Selected extract >>
For those experiencing spinal cord injuries, frustration can often occur in the form of unfamiliar terms used by medical professionals when discussing your condition. This quick glossary is a useful start to understanding the anatomy of the spine and its functions.

As you manage life with a spinal cord injury, you will no doubt be exposed to all manner of unfamiliar terminology by physicians and healthcare professionals. While by no means comprehensive, the following glossary can serve as a way to begin to educate yourself about the spine, the spinal cord, and conditions that affect their function.

Spine

The spine, also known as the backbone, is the connected column of bones running from your head to your lower back.

Spinal cord

The spinal cord is a fragile, dense bundle of nerves that run from the base of your brain down through open spaces in your spine. As part of your body’s nervous system, the spinal cord is the nerve pathway that allows your brain to communicate with the rest of your body.

Spinal canal

The spinal canal refers to the hollow passage in the vertebrae through which the spinal cord runs. The spinal canal is filled with cerebrospinal fluid that bathes the nerves.

Spinal nerve roots

Spinal nerve roots are fiber bundles that come off the spinal cord, exiting through vertebrae and extending to all parts of the body.

Vertebrae

Vertebrae are the 33 individual, interlocking bones that form the spinal column.

Cervical vertebrae

These are the seven stacked vertebrae located beneath the skull and in the neck region of the body.

Thoracic vertebrae

Thoracic vertebrae are the twelve vertebral bones in the middle of the spinal column and are attached to, and protected by, the rib cage.

Lumbar vertebrae

These are the vertebrae located within the region of the lower back. The largest of the vertebrae, their function is to support the great weight of the body and allow certain movements such as lifting objects.

Task prompt >>
Duplicate everything in the spinal cord glossary from "These are the seven" down to "as lifting objects.". The listing that comes next was taken from a different source.

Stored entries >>
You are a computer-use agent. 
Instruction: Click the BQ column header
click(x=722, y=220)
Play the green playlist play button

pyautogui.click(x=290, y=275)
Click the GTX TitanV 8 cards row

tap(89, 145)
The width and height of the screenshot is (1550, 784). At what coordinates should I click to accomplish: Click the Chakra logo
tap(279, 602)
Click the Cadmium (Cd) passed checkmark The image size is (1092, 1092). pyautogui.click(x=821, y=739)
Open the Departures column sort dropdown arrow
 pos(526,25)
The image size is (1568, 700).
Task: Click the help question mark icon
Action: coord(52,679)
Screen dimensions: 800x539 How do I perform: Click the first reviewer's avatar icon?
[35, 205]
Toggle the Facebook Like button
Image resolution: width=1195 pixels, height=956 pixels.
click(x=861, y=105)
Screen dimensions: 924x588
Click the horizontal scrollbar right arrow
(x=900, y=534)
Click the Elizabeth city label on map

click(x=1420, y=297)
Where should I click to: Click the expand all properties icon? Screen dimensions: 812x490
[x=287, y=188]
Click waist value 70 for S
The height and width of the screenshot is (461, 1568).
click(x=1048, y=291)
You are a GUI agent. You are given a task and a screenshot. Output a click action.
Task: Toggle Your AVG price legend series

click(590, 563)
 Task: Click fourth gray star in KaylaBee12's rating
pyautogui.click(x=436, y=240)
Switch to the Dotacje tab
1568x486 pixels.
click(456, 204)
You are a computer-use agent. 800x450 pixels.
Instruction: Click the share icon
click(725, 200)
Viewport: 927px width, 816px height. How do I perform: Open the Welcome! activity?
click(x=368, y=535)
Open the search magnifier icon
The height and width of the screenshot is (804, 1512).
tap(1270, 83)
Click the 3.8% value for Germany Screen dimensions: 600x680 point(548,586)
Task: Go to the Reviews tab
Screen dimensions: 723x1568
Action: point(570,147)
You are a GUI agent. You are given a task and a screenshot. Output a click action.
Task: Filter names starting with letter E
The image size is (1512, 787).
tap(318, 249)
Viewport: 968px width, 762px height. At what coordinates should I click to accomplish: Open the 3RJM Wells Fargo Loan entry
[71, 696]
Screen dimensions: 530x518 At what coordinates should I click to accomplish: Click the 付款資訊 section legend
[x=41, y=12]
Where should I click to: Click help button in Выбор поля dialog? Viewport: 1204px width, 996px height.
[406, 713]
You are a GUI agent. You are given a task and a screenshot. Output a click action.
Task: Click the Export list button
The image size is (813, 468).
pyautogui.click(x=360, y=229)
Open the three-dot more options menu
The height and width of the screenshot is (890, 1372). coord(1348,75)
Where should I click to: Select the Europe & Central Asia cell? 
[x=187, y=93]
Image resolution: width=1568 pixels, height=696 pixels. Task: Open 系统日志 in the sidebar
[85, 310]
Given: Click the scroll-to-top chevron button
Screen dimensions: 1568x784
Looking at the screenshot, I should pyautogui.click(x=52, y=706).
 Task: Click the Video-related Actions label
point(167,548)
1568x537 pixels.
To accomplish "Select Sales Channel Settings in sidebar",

Task result >>
These are the seven stacked vertebrae located beneath the skull and in the neck region of the body.

Thoracic vertebrae

Thoracic vertebrae are the twelve vertebral bones in the middle of the spinal column and are attached to, and protected by, the rib cage.

Lumbar vertebrae

These are the vertebrae located within the region of the lower back. The largest of the vertebrae, their function is to support the great weight of the body and allow certain movements such as lifting objects.